For the PMV index, the standard deviation of building height shows extremely strong correlations (r > 0.8) with PMV at pedestrian, low, and middle floors, underscoring the substantial impact of building height variability on thermal comfort near the ground and at intermediate levels. The high building ratio is negatively correlated with PMV across all floors, with particularly strong negative correlations at low and middle floors (r ≈ −0.6), revealing that high-density high-rise areas in winter are prone to exacerbating residents’ cold sensations.
Figure 12 reveals significant seasonal variations in the correlation between building/tree indices and air temperature during summer compared to winter. Specifically, except for the standard deviation of tree height, the correlation coefficients between height-related indices and high-rise air temperature exhibit a notable decline in summer. The absolute values of correlation coefficients for building height standard deviation, HBR, and average tree height decrease from 0.64, 0.73, and 0.50 in winter to 0.49, 0.51, and 0.35 in summer, respectively. This suggests that the influence of high-rise building density and tree height on summer thermal conditions weakens compared to winter.
The correlation between relative humidity and height-related indices also undergoes significant seasonal shifts. The HBR shows the most pronounced change, transitioning from negative to positive correlations across most height levels, except for high-rise humidity. Similarly, the building height standard deviation shifts from positive to negative correlations, indicating a more complex relationship between summer humidity distribution and building height patterns, likely influenced by localized microclimates.
Notably, the correlation between HBR and the THI strengthens in summer, particularly at low-rise and pedestrian levels, where it rises from weak to moderate. The building height standard deviation also shows enhanced correlations with THI at pedestrian and low-rise heights, with coefficients increasing from 0.12 and 0.09 to 0.38 and 0.37, respectively.
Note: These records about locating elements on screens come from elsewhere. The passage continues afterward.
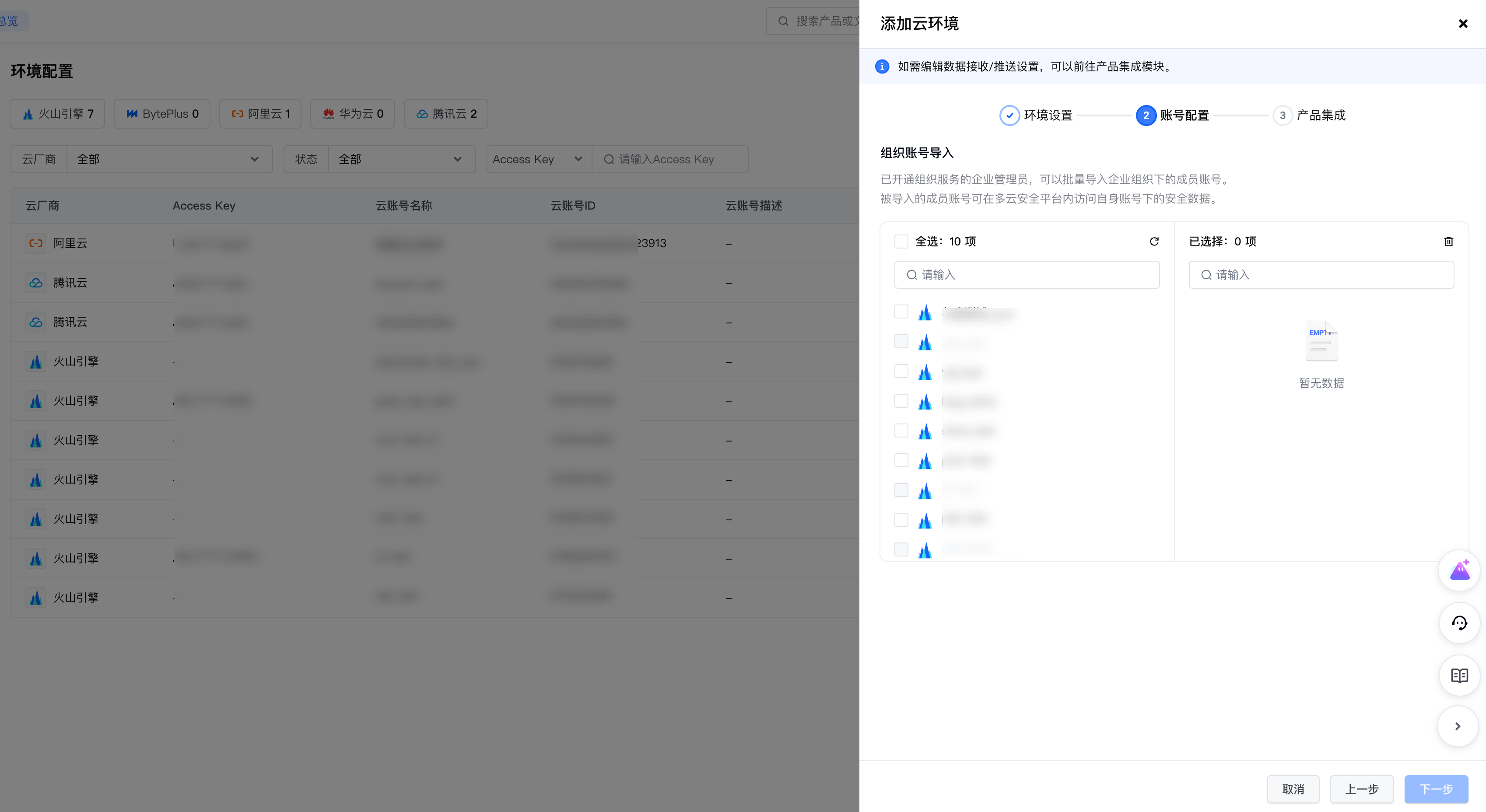Click the trash icon beside 已选择
The width and height of the screenshot is (1486, 812).
(1448, 241)
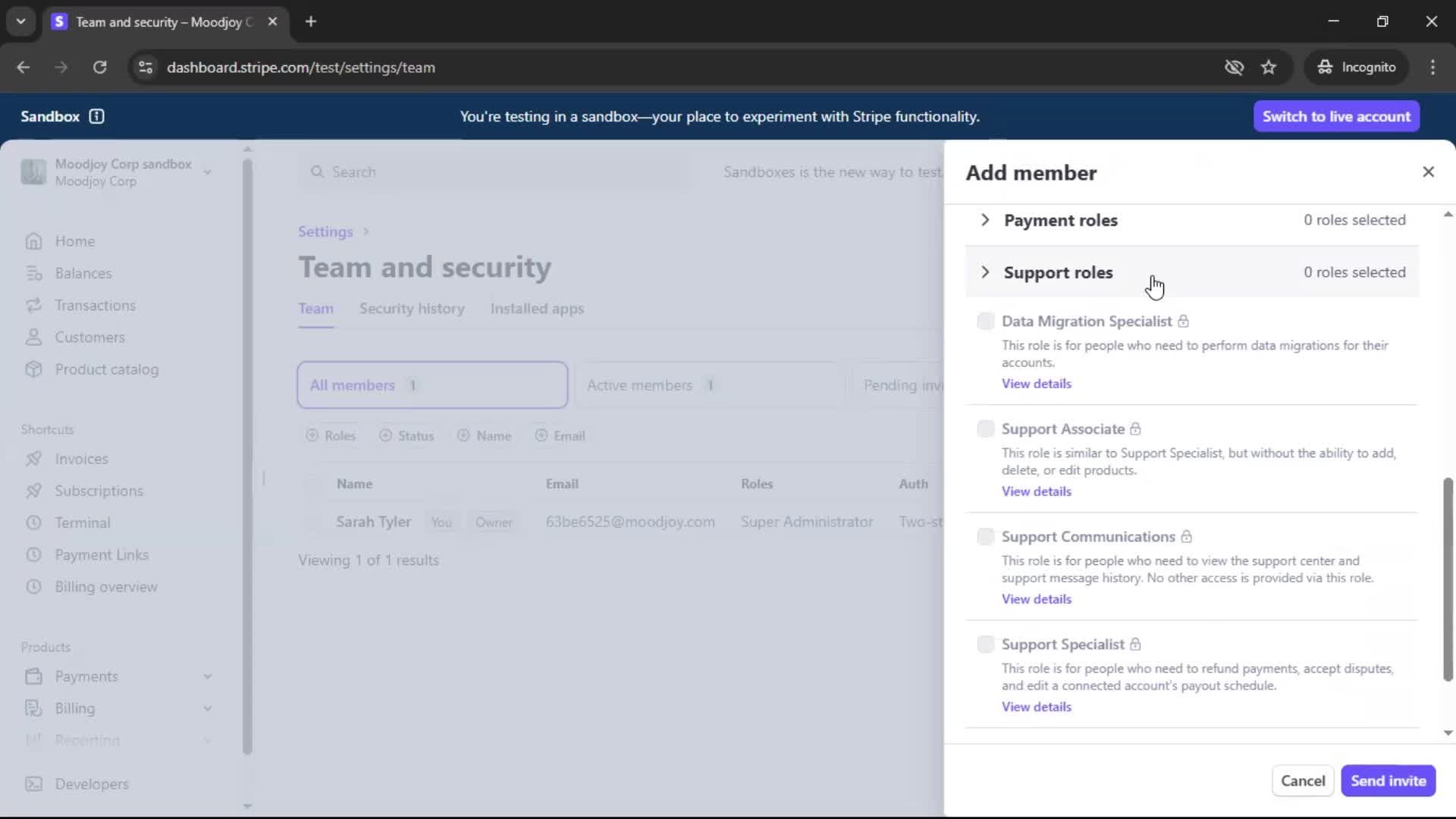The width and height of the screenshot is (1456, 819).
Task: Open the Developers section
Action: point(91,784)
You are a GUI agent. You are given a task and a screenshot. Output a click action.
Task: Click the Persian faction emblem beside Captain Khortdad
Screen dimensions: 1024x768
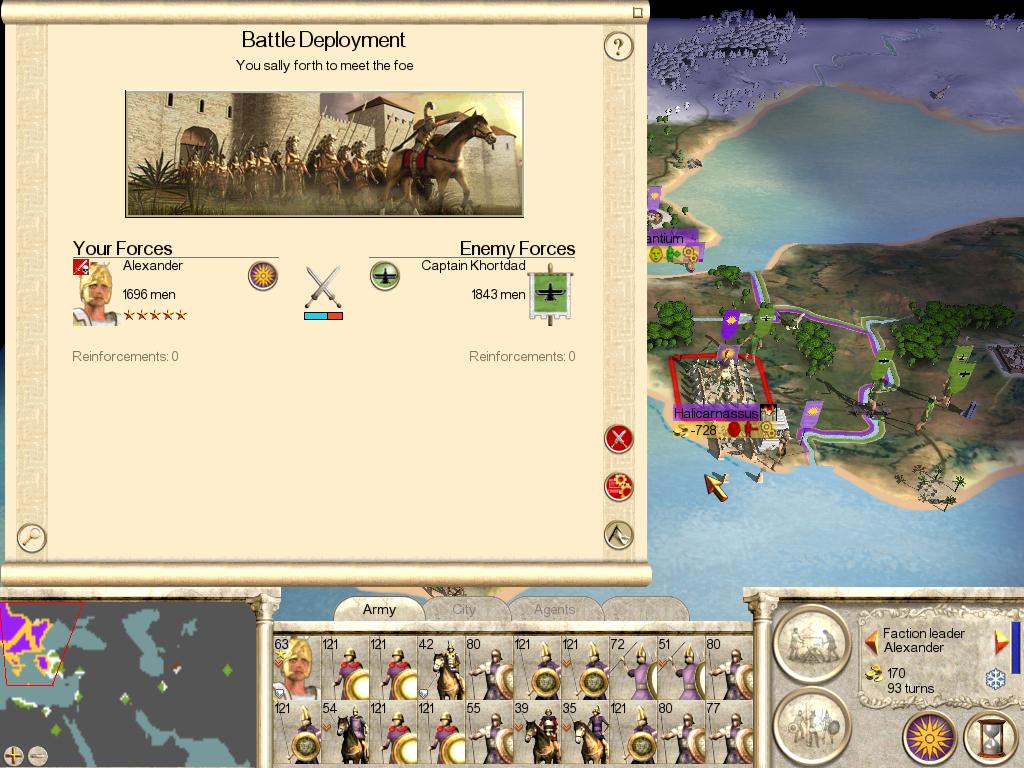(x=385, y=276)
This highlights the heightened impact of building height distribution on summer thermal-humidity conditions, especially in lower elevations.
Furthermore, the standard deviation of tree height transitions from very weak to weak negative correlations with summer PMV, indicating a slightly stronger influence of trees on thermal comfort. Meanwhile, the HBR exhibits a dramatic increase in correlation with PMV at pedestrian and low-rise levels, reaching absolute values of approximately 0.8, underscoring its dominant role in shaping microclimates in high-density building areas. These findings collectively emphasize the critical role of building morphology in regulating summer thermal environments, particularly in densely built zones.